> Task input
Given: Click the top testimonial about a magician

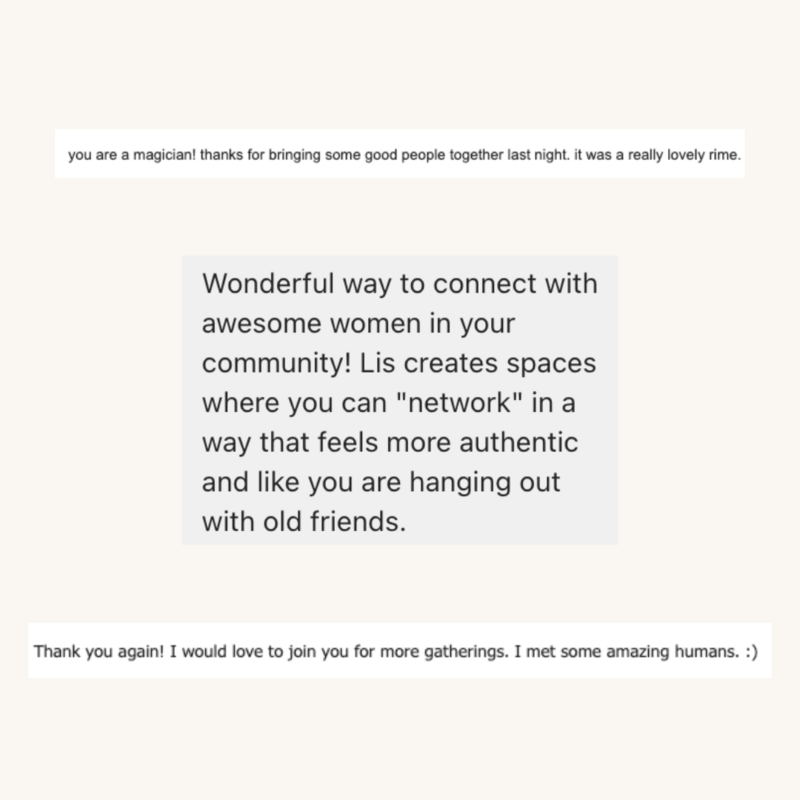Looking at the screenshot, I should [x=399, y=153].
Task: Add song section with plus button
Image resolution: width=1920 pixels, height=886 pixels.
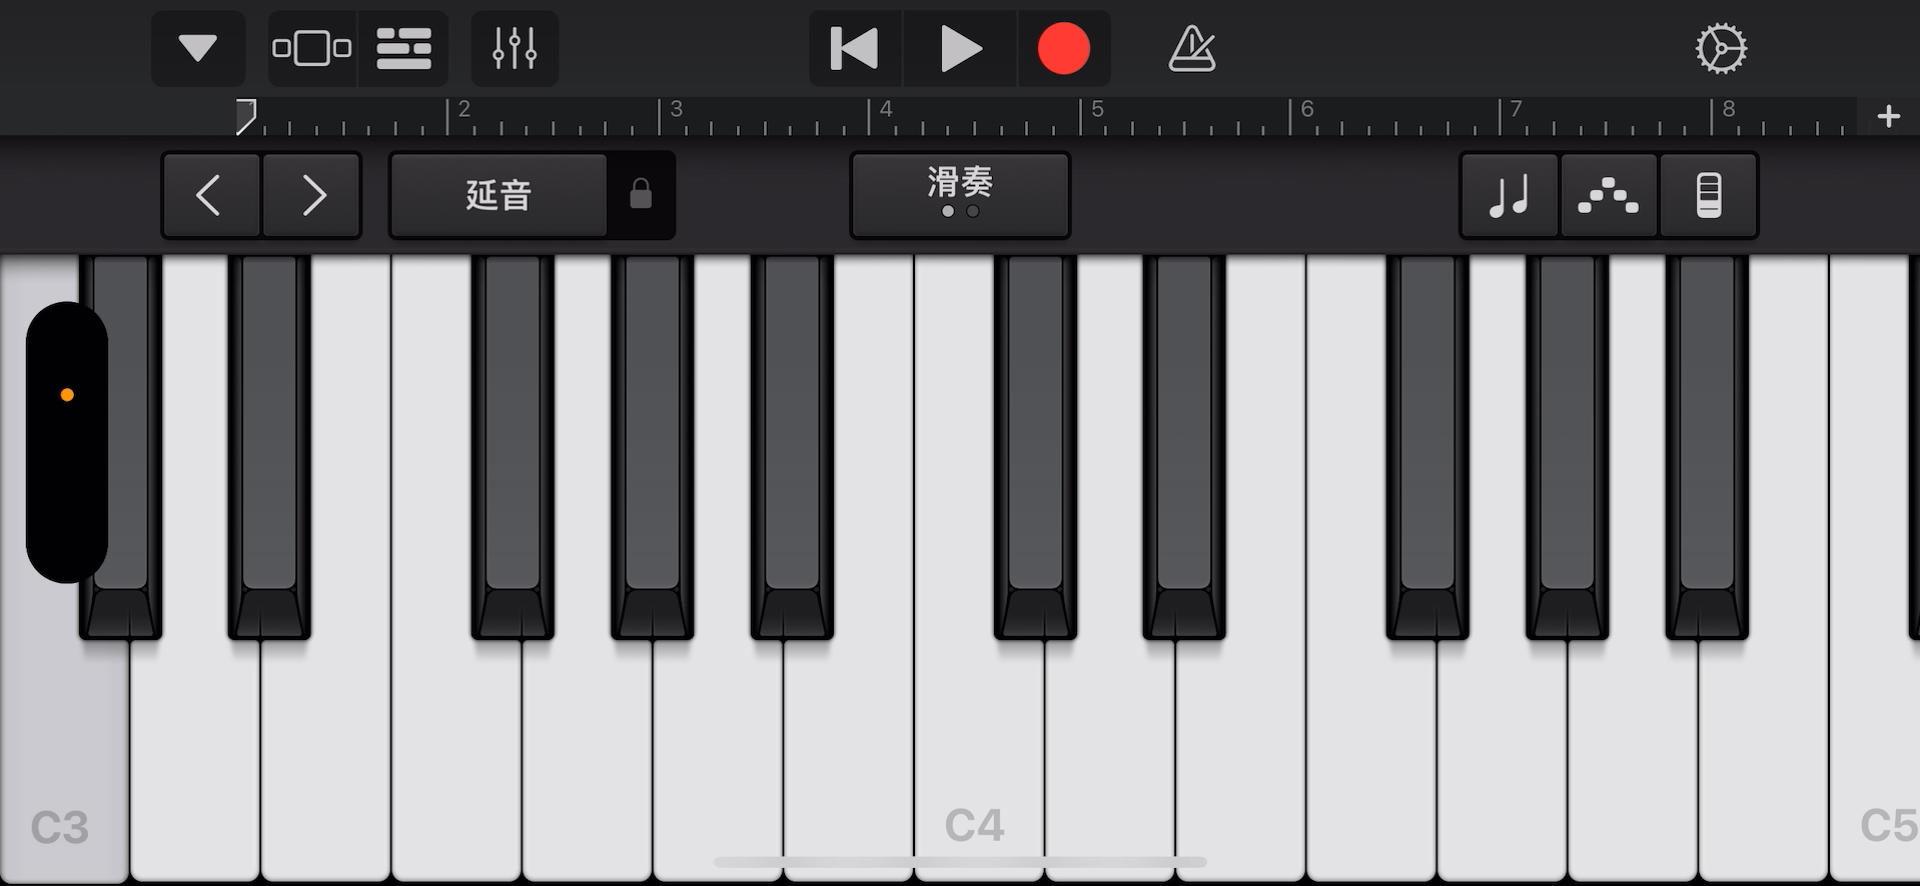Action: [x=1888, y=117]
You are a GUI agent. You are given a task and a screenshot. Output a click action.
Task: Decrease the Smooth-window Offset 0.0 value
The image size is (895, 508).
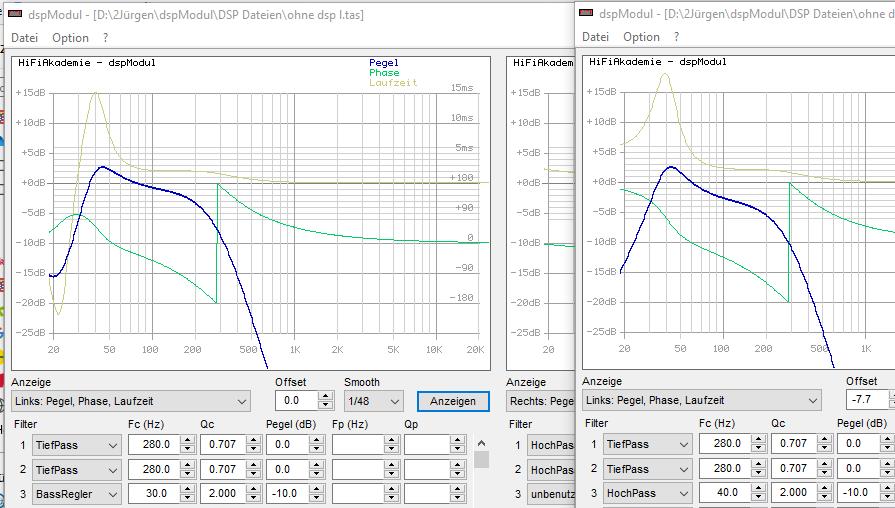coord(325,405)
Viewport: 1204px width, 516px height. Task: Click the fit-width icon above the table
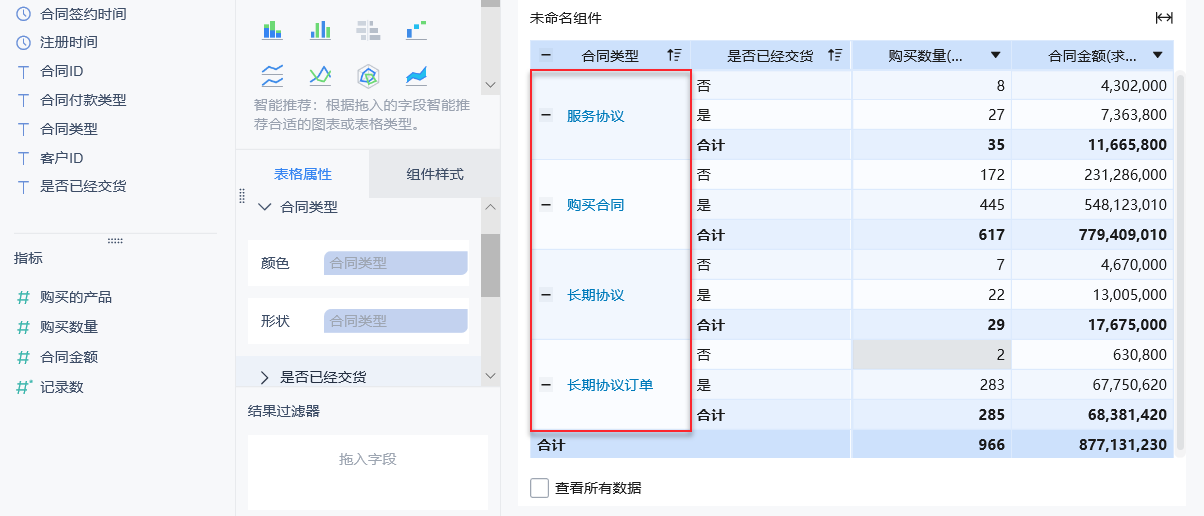1164,18
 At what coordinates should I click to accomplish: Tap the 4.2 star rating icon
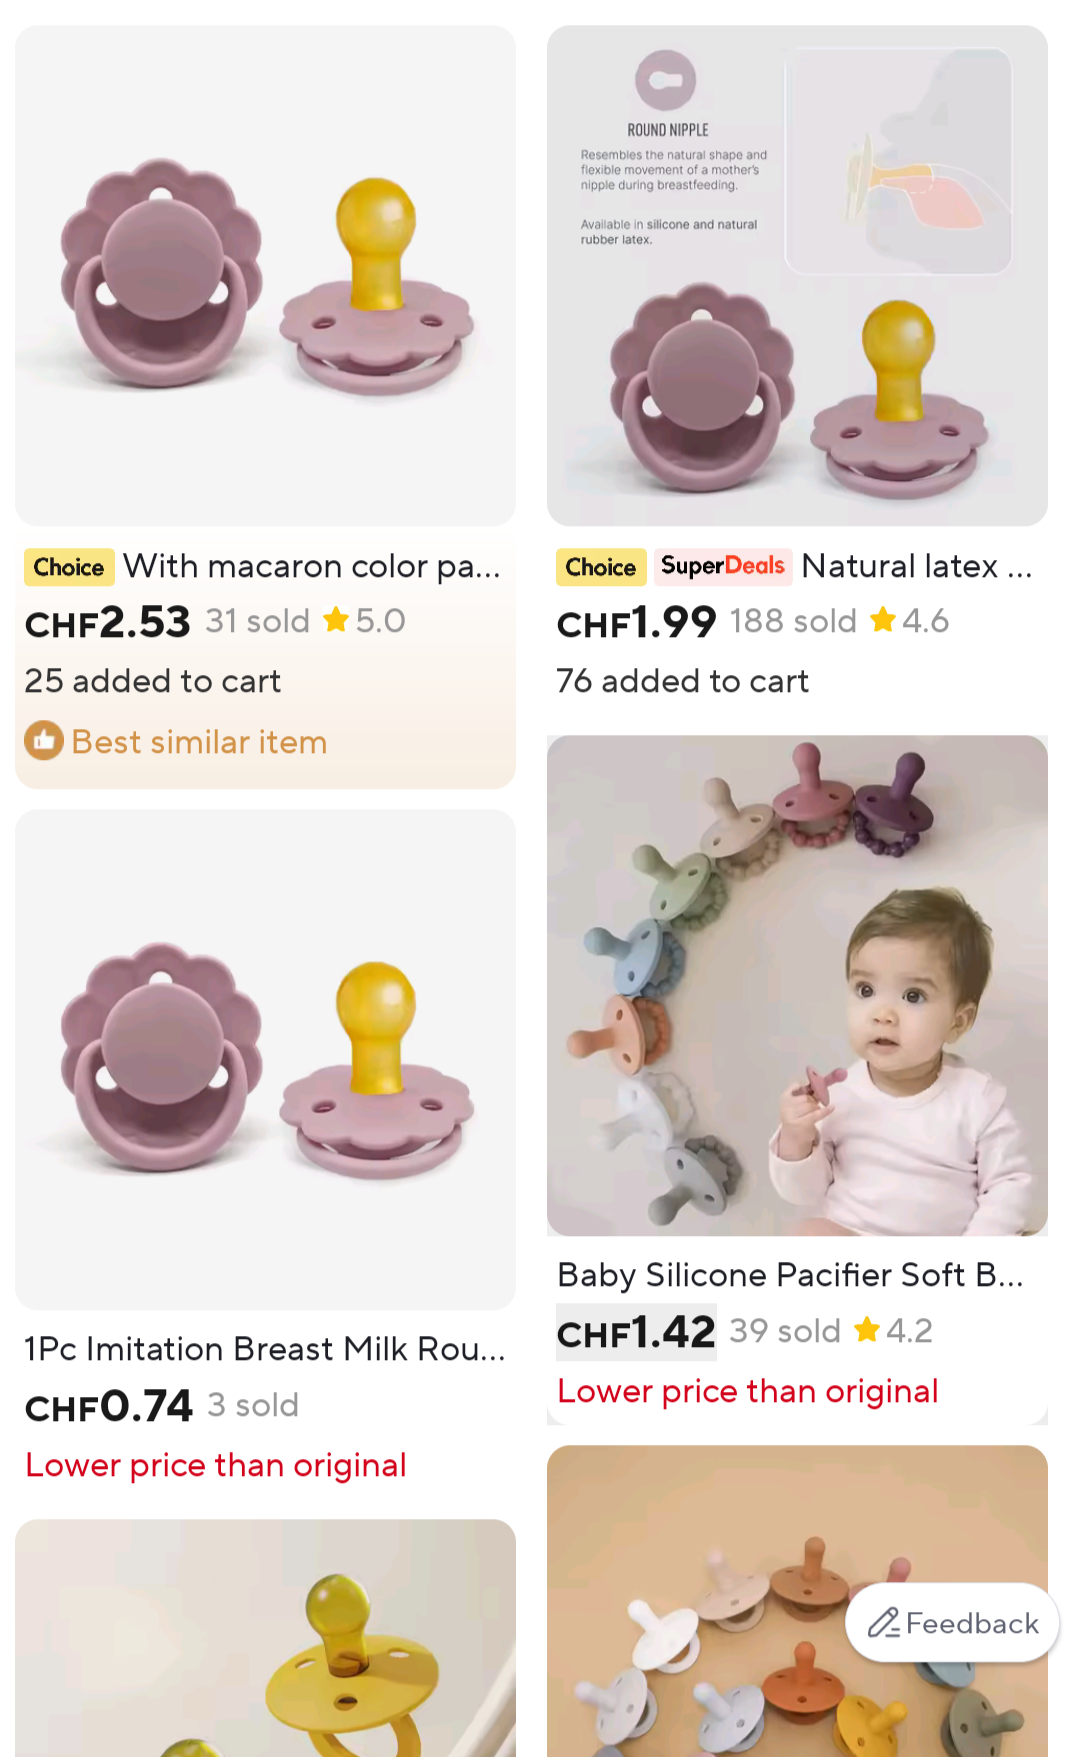(x=867, y=1330)
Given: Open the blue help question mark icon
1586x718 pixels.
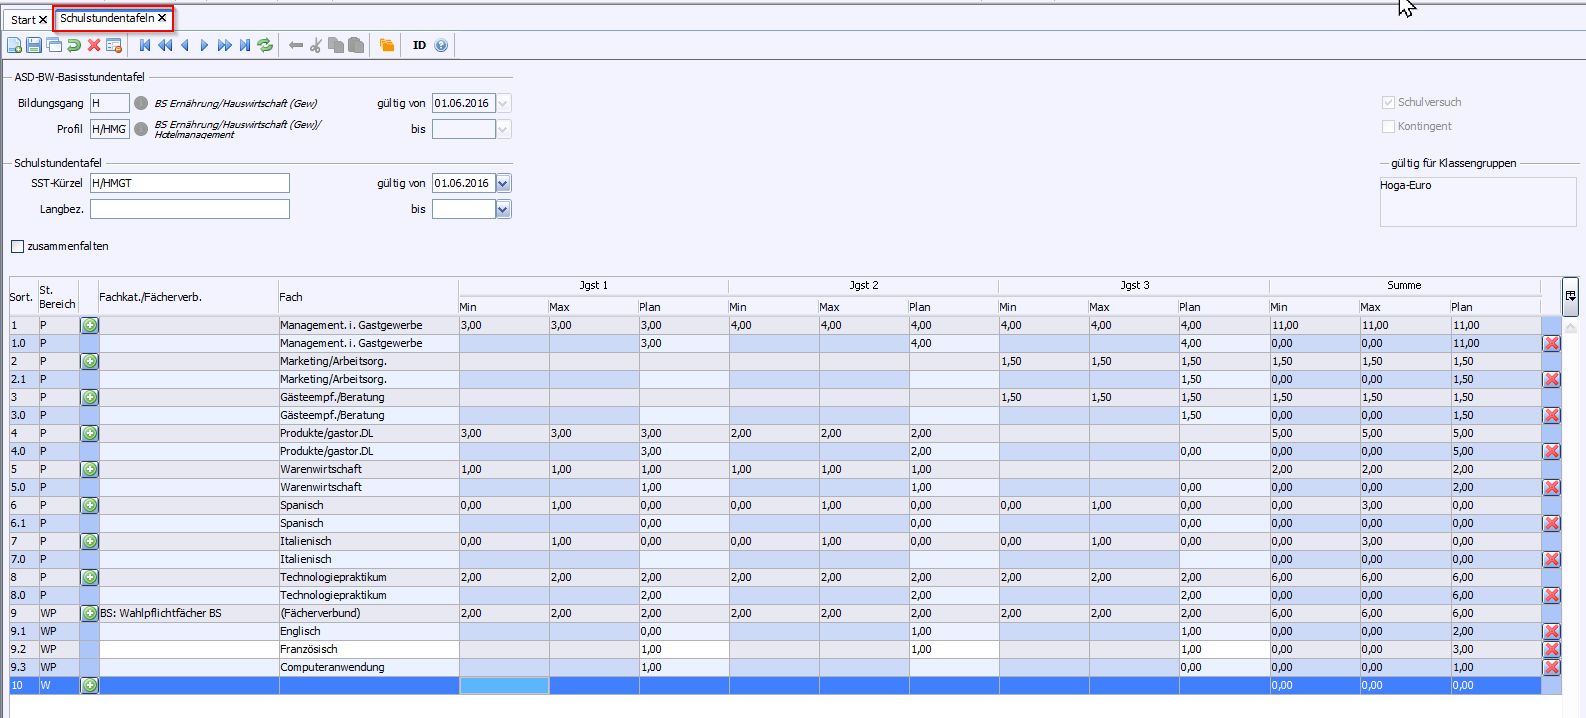Looking at the screenshot, I should (x=441, y=45).
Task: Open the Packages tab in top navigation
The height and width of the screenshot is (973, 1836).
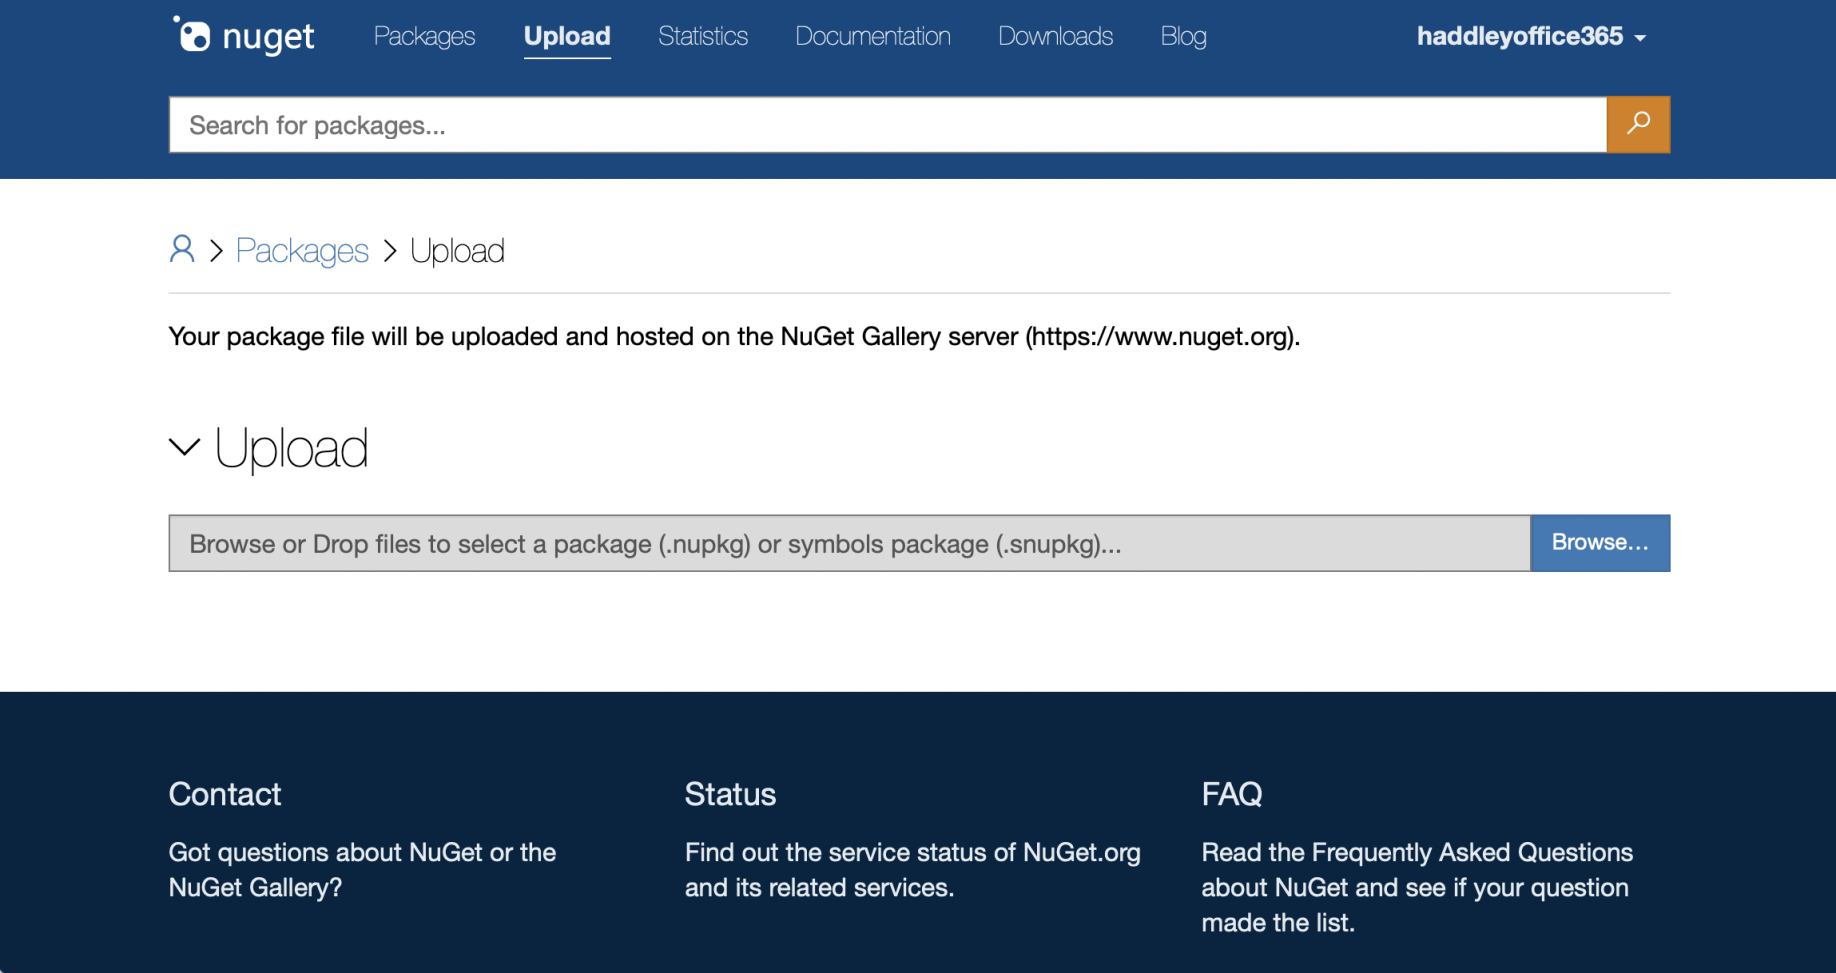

> Task objective
Take the line with "You are a GUI" as the first line and the last line of the records above as the final one; reproduce exactly the lines between them, both included, without pictures.

> Result of the exercise
You are a GUI agent. You are given a task and a screenshot. Output a click action.
Task: Decrease the Smooth-window Offset 0.0 value
The image size is (895, 508).
coord(325,405)
Viewport: 1204px width, 516px height. Task: Click the fit-width icon above the table
1164,18
 At what coordinates should I click to accomplish: Tap the 4.2 star rating icon
(x=867, y=1330)
Given: Open the blue help question mark icon
1586x718 pixels.
Looking at the screenshot, I should (x=441, y=45).
Task: Open the Packages tab in top navigation
The height and width of the screenshot is (973, 1836).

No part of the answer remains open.